Speaking about Dominion, Trevorrow described the Cretaceous fight as an origin story for the T. rex "in the way we might get to do in a superhero film. The T-Rex is a superhero for me". Regarding its death to the Giganotosaurus, Trevorrow called it "such a horrifying loss for all of us who grew up with the T. rex. To build this into something that feels like a revenge picture that takes place over 65 million years was one of my favorite ideas that we had". At the end of Dominion, the T. rex encounters two other tyrannosaurs, which Trevorrow confirmed as the same duo featured in The Lost World: Jurassic Park (1997). Trevorrow said he wanted to "really make the audience want her to find peace. We want her to find a home. She feels like she has been constantly displaced, time and time again. For her to find a family and sense of belonging is what I want".

For Dominion, Trevorrow wanted to reuse the animatronic T. rex from Fallen Kingdom.
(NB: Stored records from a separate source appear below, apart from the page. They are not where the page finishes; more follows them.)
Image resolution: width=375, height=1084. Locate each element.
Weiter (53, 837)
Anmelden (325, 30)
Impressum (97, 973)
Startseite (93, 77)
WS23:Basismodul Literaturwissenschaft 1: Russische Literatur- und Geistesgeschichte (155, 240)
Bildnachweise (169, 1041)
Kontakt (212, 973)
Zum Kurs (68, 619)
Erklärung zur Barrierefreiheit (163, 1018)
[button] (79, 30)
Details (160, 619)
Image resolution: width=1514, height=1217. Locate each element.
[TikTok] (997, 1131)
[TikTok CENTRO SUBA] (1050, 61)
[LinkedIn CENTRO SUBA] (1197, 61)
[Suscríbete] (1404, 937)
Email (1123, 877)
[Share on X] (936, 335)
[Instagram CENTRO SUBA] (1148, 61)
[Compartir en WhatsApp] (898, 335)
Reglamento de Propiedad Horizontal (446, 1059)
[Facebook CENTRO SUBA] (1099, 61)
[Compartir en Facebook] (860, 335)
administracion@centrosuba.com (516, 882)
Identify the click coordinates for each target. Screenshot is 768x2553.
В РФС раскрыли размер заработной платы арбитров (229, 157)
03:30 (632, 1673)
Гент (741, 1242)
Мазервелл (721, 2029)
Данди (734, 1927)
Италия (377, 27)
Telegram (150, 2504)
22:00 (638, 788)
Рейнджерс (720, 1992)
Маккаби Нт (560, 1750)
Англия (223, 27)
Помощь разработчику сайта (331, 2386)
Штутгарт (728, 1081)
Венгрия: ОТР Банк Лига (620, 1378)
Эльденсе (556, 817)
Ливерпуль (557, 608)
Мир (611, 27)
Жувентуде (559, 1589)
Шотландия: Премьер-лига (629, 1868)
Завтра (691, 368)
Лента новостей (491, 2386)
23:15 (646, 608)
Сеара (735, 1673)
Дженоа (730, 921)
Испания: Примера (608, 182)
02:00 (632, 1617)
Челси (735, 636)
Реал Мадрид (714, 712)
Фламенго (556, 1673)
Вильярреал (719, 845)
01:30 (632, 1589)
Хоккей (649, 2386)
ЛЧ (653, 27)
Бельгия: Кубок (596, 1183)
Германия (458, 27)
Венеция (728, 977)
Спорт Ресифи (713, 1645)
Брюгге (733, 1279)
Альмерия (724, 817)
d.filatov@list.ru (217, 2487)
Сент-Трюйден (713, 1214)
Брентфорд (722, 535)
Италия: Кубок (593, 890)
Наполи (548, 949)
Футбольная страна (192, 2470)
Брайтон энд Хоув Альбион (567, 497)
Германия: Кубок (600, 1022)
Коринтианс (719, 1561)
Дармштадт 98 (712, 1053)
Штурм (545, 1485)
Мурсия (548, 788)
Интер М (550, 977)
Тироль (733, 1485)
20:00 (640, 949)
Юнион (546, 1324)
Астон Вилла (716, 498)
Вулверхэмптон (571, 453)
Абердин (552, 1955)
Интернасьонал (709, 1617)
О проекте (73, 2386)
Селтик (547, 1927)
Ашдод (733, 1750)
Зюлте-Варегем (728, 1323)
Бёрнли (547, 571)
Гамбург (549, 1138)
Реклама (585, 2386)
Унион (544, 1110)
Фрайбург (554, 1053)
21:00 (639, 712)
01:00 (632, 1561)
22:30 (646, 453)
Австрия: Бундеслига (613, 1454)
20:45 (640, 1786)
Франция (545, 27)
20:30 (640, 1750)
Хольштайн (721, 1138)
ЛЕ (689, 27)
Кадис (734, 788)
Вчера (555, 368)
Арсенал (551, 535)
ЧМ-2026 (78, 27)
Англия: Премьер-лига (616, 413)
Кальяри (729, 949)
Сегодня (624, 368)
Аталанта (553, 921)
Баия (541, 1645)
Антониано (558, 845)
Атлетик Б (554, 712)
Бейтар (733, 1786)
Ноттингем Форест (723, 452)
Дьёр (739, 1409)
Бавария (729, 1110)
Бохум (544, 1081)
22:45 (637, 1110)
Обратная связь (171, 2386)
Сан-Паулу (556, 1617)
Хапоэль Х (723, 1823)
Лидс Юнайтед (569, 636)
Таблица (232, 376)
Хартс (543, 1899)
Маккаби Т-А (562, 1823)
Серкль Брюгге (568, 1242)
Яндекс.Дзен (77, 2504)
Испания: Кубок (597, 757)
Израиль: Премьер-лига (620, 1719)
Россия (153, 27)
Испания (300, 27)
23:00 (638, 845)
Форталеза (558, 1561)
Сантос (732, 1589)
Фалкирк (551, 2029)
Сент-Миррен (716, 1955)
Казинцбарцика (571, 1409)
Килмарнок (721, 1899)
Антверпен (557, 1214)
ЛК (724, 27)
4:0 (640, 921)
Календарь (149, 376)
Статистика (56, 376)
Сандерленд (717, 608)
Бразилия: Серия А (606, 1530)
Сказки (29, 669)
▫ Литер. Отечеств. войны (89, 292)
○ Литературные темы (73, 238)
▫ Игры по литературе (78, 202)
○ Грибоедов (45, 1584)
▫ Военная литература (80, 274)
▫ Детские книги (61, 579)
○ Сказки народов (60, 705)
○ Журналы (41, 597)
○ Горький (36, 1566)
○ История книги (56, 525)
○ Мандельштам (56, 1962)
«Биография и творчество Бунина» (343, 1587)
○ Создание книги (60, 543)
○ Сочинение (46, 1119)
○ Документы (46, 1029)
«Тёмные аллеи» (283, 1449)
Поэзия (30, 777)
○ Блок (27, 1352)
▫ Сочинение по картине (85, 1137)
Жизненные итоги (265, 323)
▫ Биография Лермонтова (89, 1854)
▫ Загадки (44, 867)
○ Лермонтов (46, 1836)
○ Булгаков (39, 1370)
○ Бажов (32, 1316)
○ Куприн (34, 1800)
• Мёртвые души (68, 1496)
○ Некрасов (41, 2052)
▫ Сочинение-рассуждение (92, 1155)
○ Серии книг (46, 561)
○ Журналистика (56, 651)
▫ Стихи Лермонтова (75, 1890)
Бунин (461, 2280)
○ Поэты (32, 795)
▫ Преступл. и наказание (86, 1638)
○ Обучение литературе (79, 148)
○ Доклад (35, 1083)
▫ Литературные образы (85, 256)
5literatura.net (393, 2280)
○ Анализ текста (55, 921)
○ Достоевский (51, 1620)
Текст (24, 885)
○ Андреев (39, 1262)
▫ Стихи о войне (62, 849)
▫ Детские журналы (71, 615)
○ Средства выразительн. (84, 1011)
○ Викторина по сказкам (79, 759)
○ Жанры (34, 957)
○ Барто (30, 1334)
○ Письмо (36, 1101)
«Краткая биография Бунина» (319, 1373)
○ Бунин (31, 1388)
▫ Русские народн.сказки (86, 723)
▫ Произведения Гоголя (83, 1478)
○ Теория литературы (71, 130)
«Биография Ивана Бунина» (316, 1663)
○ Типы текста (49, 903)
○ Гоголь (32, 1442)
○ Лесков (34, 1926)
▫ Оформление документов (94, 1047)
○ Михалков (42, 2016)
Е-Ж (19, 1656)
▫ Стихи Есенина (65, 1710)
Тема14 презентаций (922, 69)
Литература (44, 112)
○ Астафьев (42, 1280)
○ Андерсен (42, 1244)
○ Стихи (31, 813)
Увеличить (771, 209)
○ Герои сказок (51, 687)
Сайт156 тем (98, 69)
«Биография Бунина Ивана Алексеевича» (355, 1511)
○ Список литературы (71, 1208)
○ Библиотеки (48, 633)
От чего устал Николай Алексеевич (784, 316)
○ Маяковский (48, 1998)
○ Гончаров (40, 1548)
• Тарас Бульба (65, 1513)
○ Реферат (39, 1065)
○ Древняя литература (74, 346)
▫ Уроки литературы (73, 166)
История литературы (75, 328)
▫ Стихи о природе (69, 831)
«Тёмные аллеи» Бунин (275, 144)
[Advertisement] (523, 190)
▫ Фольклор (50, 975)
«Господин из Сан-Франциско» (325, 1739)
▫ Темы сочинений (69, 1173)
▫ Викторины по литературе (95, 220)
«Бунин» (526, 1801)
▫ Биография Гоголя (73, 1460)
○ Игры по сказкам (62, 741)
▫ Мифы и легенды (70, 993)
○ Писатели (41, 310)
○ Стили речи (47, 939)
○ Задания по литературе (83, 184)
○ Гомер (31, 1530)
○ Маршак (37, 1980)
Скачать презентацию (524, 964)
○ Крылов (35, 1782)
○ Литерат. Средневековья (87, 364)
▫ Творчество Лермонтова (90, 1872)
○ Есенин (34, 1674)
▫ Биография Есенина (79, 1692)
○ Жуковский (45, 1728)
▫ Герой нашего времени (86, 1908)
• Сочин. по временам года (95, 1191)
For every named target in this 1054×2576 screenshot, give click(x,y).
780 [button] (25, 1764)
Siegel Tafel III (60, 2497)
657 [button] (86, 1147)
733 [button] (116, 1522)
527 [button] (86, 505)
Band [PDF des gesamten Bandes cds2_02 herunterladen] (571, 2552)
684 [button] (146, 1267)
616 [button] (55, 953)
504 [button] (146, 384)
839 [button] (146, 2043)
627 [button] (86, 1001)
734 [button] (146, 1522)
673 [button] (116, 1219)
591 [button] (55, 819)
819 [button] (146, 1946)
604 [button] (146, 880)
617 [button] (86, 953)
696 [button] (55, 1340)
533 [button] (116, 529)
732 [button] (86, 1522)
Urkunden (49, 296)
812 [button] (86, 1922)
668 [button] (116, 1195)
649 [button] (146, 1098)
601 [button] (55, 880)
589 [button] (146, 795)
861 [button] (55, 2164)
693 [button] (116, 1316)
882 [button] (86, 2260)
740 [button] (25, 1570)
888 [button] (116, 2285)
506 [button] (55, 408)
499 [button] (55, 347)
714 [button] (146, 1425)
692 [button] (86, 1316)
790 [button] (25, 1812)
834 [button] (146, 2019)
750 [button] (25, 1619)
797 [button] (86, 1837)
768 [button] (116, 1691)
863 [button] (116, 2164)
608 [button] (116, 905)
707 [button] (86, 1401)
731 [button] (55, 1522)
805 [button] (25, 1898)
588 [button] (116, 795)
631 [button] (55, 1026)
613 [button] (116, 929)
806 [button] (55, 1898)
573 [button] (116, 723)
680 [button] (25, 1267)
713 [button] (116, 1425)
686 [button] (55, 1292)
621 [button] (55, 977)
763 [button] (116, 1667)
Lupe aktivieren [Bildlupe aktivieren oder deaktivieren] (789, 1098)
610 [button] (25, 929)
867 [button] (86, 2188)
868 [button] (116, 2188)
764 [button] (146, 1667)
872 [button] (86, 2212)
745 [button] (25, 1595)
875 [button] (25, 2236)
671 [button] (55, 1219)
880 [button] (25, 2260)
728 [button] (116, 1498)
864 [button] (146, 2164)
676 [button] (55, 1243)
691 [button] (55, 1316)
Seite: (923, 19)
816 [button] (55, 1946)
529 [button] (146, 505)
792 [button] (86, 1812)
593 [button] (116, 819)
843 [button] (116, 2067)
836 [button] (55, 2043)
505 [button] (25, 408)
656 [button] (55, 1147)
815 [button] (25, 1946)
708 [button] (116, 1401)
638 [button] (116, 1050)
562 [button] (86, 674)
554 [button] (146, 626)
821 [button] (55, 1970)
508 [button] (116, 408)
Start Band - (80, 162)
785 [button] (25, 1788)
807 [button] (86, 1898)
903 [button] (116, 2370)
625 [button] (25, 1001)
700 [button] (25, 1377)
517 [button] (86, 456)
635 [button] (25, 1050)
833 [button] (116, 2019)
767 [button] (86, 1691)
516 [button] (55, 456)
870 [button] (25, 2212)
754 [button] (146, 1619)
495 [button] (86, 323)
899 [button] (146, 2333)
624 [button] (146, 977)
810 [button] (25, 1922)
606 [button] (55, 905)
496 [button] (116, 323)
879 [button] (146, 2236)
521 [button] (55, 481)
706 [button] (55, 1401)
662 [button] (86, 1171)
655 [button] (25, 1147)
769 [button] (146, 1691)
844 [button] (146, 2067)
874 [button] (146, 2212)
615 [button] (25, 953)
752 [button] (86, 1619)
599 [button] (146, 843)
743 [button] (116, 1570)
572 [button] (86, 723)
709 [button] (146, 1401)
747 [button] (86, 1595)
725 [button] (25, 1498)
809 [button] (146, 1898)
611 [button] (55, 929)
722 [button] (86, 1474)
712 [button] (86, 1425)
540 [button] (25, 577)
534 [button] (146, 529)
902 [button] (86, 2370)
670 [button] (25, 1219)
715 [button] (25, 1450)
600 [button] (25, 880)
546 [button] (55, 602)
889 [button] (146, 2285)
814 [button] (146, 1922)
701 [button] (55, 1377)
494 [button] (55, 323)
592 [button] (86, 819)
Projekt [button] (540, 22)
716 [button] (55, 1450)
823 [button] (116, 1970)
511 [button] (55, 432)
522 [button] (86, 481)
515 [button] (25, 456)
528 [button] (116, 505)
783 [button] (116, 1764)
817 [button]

However, it had already deteriorated, as is common for animatronics. Instead, the animal was portrayed entirely through CGI. Previous Jurassic World films depicted the T. rex with an emaciated physical appearance compared with the first Jurassic Park. Trevorrow sought to restore her original design for Dominion. ILM located Softimage 3D files of the original T. rex model from 1992 and compared it with their modern high-resolution model, as well as images of Winston's original maquette. Changes were made to the animal's jaw, eyes, and brow ridges. David Vickery of ILM said, "The idea was literally to restore her to her former glory," stating further that fans reacted positively to the changes: "They're like, [gasps] 'Hang on, they've changed T. rex. She looks amazing!'"

==Scientific accuracy==
A scene in the first film depicts the T. rex chasing a Jeep. Animator Steve Williams said he decided to "throw physics out the window and create a T. rex that moved at sixty miles per hour even though its hollow bones would have busted if it ran that fast". In the film, it is stated that the T. rex has been recorded running as fast as 32 miles per hour, although scientists believe that its actual top speed would have ranged from 12 to 25 miles per hour. In the novel and its film adaptation, it is stated that the T. rex has vision based on movement, but later studies indicate that the dinosaur had binocular vision, like a bird of prey.

The physical appearance of the T. rex in the Jurassic World films is contrary to new discoveries about the dinosaur. For consistency, the films have continued to depict the dinosaur with its wrists pointing downward at an unnatural angle, whereas the real animal had its wrists facing sideways toward each other. The Jurassic World Dominion prologue features the animal lightly covered in protofeathers.

==Name==
Two tyrannosaurs are featured in Crichton's novel: a juvenile and an adult. Robert Muldoon, the theme park's game warden, refers to the adult on several occasions as "Rexy". Visual-effects artist Phil Tippett had worked on the original film, and his storyboards referred to the T. rex as "Roberta". The films themselves do not specify a name for the animal. Following the release of Jurassic World, fans began referring to the individual as "Rexy". The name was later used in the 2018 novel The Evolution of Claire, and is also used by Sammy, a character in Camp Cretaceous.

== Reception ==
Writing for Screen Rant in 2017, Tom Chapman ranked the franchise's T. rexes, including "Rexy", among its greatest characters. In 2020, Rafarl Sarmiento from Screen Rant listed the T. rex as the best dinosaur in the franchise: "The T-Rex is both awe-inspiring and horrific, but at the end of the day, it's just an animal (that actually existed) fulfilling its instinct. Yet it carries an aura of grand showmanship, something that really represents the spectacle that Jurassic Park could offer." In response to fan criticism about the T. rex being portrayed as weak in battles, Trevorrow noted that this individual would be near the end of its life during the Jurassic World films.